■ **Document excerpt**
◇ ◇ ◇ ◇ ◇

Float

There’s a moment every swimmer —the panic of realizing the water is stronger than you are.

You kick harder. You thrash. You burn energy trying to stay upright, trying not to sink, trying to control what cannot be controlled.

And the irony is this: The harder you fight the water, the faster you exhaust yourself.

Yet the body was designed with a quiet truth built into it. If you stop fighting… if you loosen your grip on control… if you lean back and trust the water beneath you—

You float. No striving. No force. No panic. Just surrender. So much of life mirrors this struggle.

We swim against currents of uncertainty, fear, loss, ambition, and unmet expectations. We tread water endlessly—holding ourselves up by sheer willpower—convinced that stopping means sinking.

We push. We plan. We worry. We force outcomes.

And even when we get results, they come at a cost: exhaustion of the soul.

God never designed us for a life powered by constant self-effort. Willpower has limits. Control has limits. Even our best intentions eventually run out of breath.

◇ ◇ ◇ ◇ ◇

■ **Supplied material**
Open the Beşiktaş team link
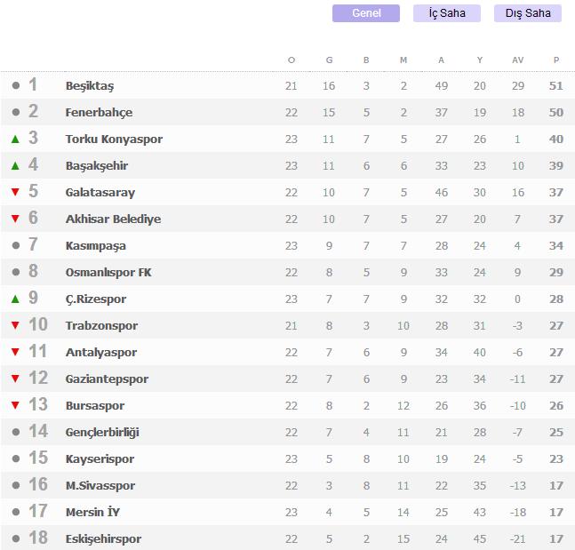The height and width of the screenshot is (550, 575). coord(90,86)
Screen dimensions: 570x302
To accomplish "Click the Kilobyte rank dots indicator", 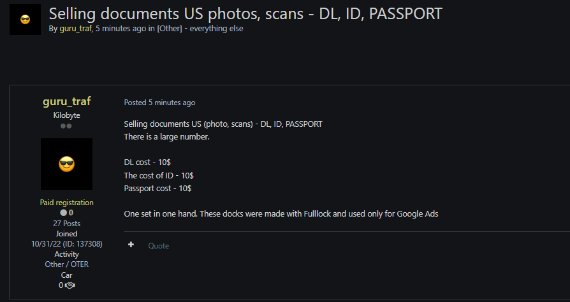I will tap(66, 126).
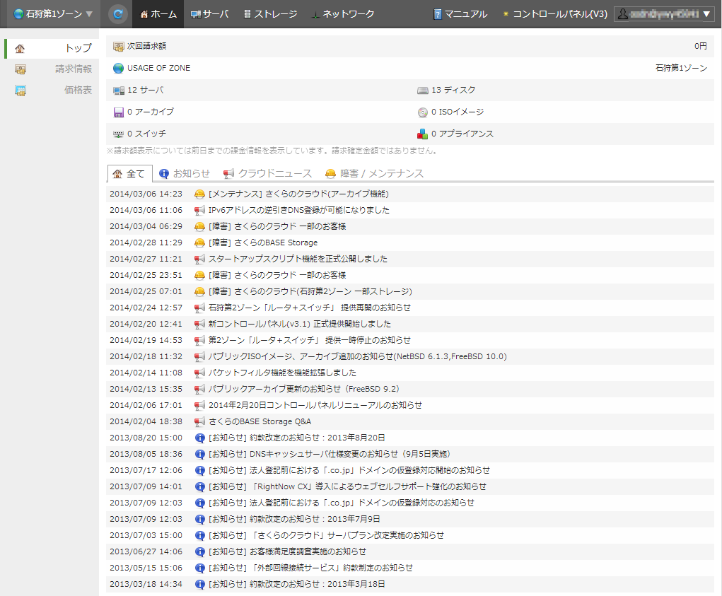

◇ ◇ ◇ ◇ ◇

Continue the reflection above titled "Float," on floating and surrender, from the point where it stops.

“Not by might nor by power, but by My Spirit,” says the Lord Almighty.

— Zechariah 4:6

Floating feels risky at first. It requires trust—trust that something unseen will hold you up. The water does not disappear when you stop fighting it. It does what it has always done.

God is the same.

When we stop thrashing—stop demanding answers, stop forcing timelines, stop insisting on our own way—we discover that grace was already beneath us.

Surrender is not giving up.

It is giving over. It is choosing trust over tension. Presence over panic. Faith over force.

Swimming against the current may feel noble, even productive, but it is not sustainable. Floating teaches us something deeper: we were never meant to carry the weight of life alone.

God does not ask us to outswim the current—He invites us to rest in Him while He carries us through it.

Learning to float is learning to live by grace instead of grit.

Lord,

I confess how often I fight the waters You ask me to trust.

I exhaust myself trying to control outcomes You already hold.

Teach me to release my grip.

Teach me to float in Your grace.

When fear tells me to thrash, remind me to rest.

When pride tells me to strive, remind me to surrender.

Carry me where my strength cannot reach,

and let Your presence be the water that holds me up.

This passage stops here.